(Data for the task begins)

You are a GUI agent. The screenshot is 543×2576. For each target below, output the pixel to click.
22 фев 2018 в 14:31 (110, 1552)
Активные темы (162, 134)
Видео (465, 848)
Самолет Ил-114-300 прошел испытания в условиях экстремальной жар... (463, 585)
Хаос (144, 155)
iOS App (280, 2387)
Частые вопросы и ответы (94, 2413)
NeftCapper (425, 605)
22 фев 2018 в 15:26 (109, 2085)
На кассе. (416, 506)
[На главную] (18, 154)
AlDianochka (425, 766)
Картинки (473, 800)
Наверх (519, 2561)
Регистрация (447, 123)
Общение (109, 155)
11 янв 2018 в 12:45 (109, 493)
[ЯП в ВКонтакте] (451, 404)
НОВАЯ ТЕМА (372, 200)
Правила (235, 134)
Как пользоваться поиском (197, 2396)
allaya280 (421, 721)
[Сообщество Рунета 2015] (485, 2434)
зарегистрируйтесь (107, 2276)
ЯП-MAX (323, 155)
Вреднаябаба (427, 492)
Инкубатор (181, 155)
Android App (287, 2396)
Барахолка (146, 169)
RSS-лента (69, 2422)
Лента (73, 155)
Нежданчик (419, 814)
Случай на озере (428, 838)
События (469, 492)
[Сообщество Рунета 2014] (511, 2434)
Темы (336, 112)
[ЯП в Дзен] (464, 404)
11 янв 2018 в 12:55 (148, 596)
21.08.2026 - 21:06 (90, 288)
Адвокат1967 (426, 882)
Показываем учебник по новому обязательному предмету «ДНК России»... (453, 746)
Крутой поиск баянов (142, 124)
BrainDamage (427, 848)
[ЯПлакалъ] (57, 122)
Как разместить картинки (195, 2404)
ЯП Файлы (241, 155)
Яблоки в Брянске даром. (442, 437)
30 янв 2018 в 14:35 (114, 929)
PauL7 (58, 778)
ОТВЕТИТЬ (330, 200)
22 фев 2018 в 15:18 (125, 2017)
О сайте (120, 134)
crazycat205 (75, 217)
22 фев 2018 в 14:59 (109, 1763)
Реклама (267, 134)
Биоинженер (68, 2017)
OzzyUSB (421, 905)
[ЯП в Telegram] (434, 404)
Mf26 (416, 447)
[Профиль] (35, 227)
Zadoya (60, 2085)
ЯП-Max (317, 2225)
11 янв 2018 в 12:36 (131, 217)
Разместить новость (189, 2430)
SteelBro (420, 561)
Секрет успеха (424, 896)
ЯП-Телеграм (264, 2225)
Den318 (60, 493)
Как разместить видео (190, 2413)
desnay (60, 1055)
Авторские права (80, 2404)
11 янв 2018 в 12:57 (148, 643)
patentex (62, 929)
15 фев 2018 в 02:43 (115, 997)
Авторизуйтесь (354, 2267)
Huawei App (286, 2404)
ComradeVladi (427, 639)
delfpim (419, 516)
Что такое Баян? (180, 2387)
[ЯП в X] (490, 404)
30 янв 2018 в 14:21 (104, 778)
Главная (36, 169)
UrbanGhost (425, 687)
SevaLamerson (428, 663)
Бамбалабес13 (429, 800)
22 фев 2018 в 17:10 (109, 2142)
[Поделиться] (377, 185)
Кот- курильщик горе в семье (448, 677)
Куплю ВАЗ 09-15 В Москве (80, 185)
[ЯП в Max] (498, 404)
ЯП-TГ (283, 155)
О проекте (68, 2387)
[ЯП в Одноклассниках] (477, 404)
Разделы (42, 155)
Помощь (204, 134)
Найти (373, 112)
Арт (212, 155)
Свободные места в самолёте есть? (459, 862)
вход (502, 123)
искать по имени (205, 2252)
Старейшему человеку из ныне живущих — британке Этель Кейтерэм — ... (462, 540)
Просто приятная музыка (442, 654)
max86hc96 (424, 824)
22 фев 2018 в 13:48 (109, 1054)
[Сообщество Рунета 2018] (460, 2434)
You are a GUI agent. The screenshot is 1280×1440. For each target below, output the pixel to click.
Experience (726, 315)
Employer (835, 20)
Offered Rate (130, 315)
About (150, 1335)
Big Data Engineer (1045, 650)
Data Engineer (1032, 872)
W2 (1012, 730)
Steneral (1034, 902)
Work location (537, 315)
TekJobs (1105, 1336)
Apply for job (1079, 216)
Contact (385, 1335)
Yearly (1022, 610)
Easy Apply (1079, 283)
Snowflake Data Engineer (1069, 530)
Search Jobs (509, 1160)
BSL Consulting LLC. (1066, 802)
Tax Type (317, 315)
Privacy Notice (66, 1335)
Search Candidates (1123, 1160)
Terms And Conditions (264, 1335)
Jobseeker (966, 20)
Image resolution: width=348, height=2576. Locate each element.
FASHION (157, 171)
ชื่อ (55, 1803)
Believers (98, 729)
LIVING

(Data for the task ends)

Exercise goal:
Within the data above, the span starting at the line containing "About (150, 1335)" and ending at the line containing "FASHION (157, 171)" is to be retyped exactly, with no other lines.

Output for this task:
About (150, 1335)
Big Data Engineer (1045, 650)
Data Engineer (1032, 872)
W2 (1012, 730)
Steneral (1034, 902)
Work location (537, 315)
TekJobs (1105, 1336)
Apply for job (1079, 216)
Contact (385, 1335)
Yearly (1022, 610)
Easy Apply (1079, 283)
Snowflake Data Engineer (1069, 530)
Search Jobs (509, 1160)
BSL Consulting LLC. (1066, 802)
Tax Type (317, 315)
Privacy Notice (66, 1335)
Search Candidates (1123, 1160)
Terms And Conditions (264, 1335)
Jobseeker (966, 20)
Image resolution: width=348, height=2576. Locate each element.
FASHION (157, 171)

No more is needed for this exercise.